The IS a correlation between the amount of stock issued and the stock price.
Berkshire Hathaway stock...for ONE SHARE is at a market value of $124,335.00
Berkshire IS NOT over issued.
I just blew some muppet minds...they will never understand basic math or valuation.
A good approach could be cashing out some of your portfolio right around the market high. Keep that cash reserved for day trading etc... and when the market tank you can just buy the dip on strong companies like Ford, Apple, or less hyped IPOs (rare) etc... I'm assuming you're already doing that. You're locking in your profit, reducing your risk, and have additional options. The current market is either range bound or a slow moving uptrend so this strategy can be effective.
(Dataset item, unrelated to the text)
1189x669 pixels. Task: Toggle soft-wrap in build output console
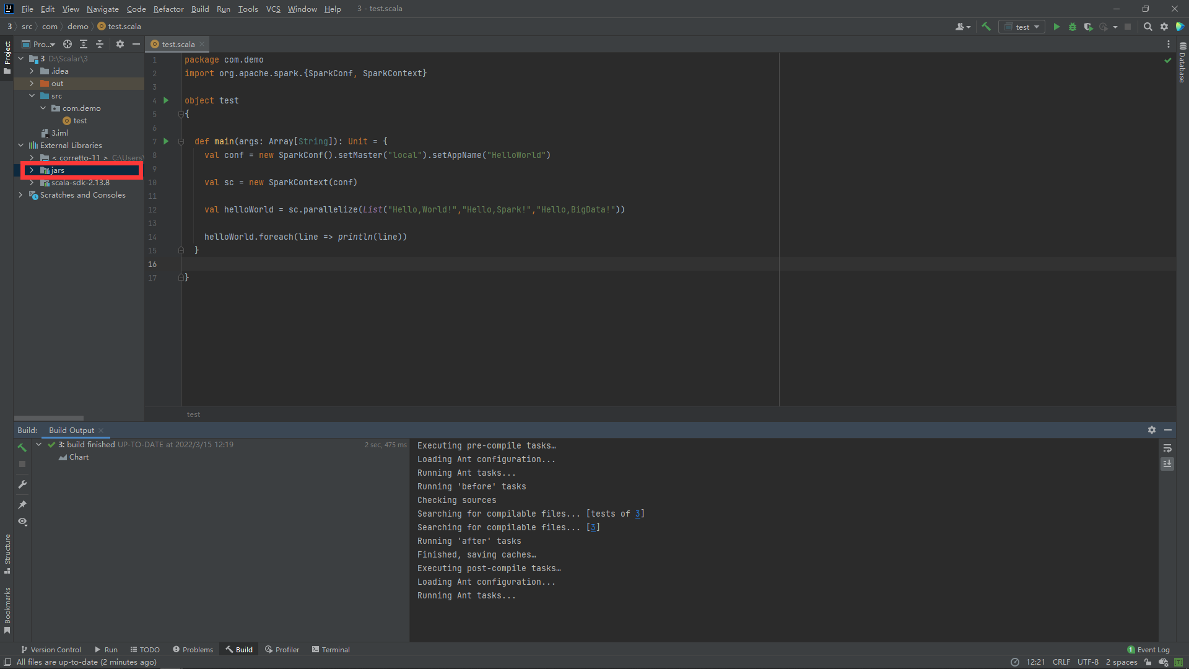tap(1167, 448)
Good post Tung. As of lately, especially with the use of computers and cheap brokerage accounts, there are more and more unseasoned day traders. I, for one, day trade occasionally, but I still have faith in diversity and long term holds of certain stocks. I have shorted FB and made some money and I will keep an eye out here because IMO after lockup expiry, this thing falls fast. Great time to short around August. GLTA
"Investors" if they are fully diversify than their portfolio performance will be tied to the index performance for the most part. However, they are fully exposed to crashes or systematic shocks (which is very common these days) that will rattle even the strongest mind. If they buy and hope than that is a loosing proposition because the market will be irrational longer than they can remain solvent. What happen if you have to cash out when the stock is tanking? Trading or "short term investing" has it's own issues of not catching the entire move and more time consuming etc...But at least there's is less guessing and you can work both side of the market and there's more opportunities to recover if you're nimble enough. Try explain that to the muppets and they will say you're full of BS.
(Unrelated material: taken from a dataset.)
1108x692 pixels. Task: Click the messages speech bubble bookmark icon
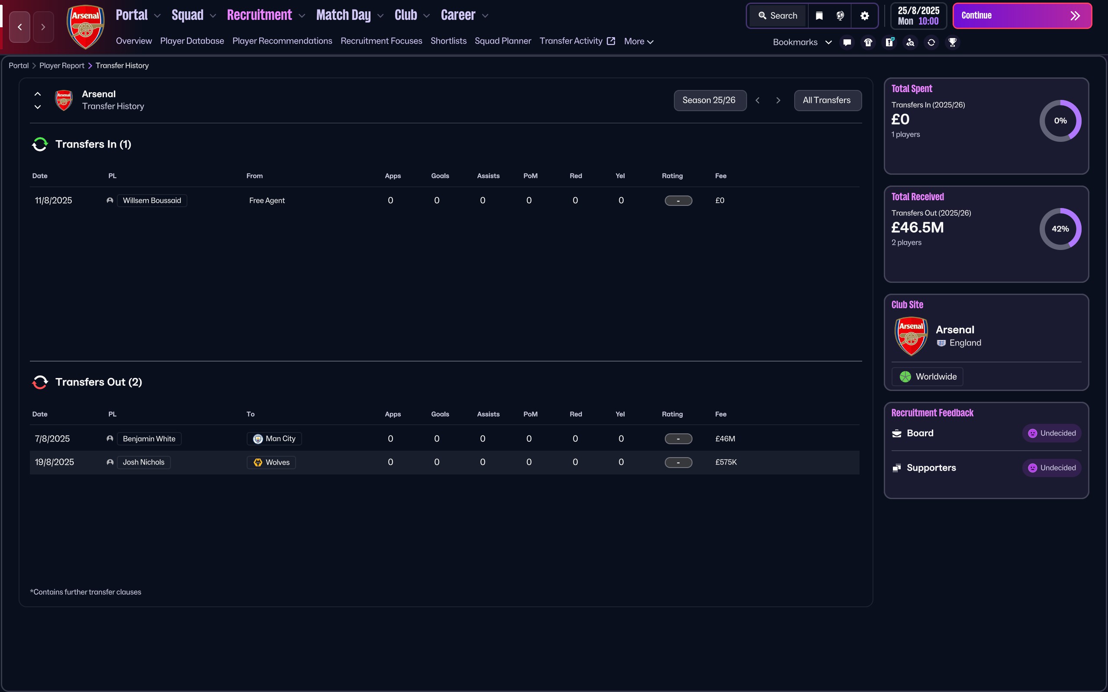point(847,42)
This era most stocks are "traded". Stocks were once long term investments. We invested in a company based on earnings and growth. Times have changed and IMO not for the better of the economy as a whole. This FB IPO and so many like it these days, is just bad for the market. Investors lose confidence and pull out across the board. Little money is left on the table for the retail investors so they sell on hype. Uneducated investors lose money, want to sue someone for making a bad decisions, and put the market as a whole in a tough position.
Great post missy. One point that I would like to bring up. Even at $123,564/share and with a total market capital of 204Billion, Berkshire Hathaway has a P/E of only 17x.
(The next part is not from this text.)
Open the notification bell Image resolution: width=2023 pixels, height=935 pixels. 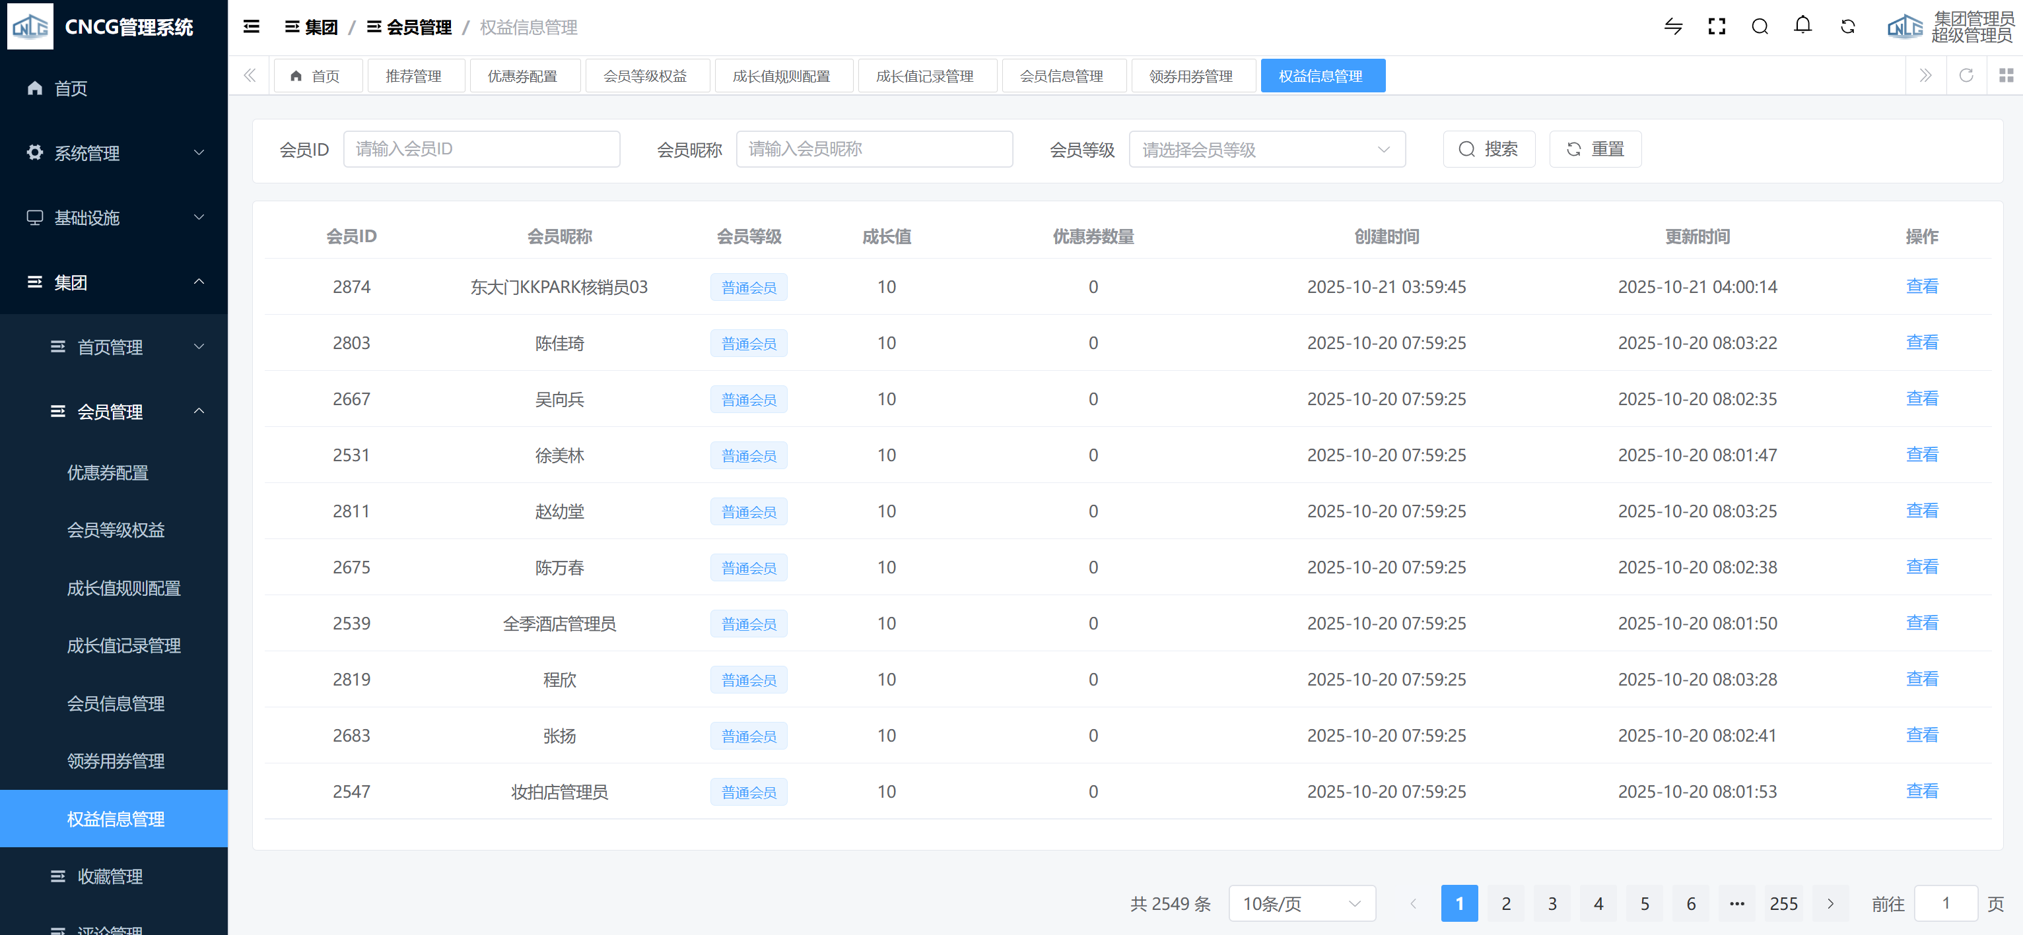click(1803, 26)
Even Google and Apple have P/E's below 20.
However FB has a P/E of 91x which is subject to ridicule just by looking at it. LinkedIn has a P/E of 721x!!!! Wait till these stocks capcize. Anyone who invested in this stock expecting it to grow will be sorely disappointed.
Any IPO that over issues stock is going to see what FB is seeing. If they would have issued less shares, the stock price would go up. Simple supply and demand. Thing is, Zuckerberg and his cohorts are greedy and cashed out on issue number one. Now if they can manage to prop it up until lockup expiry, cash out numbers two and three are right around the corner.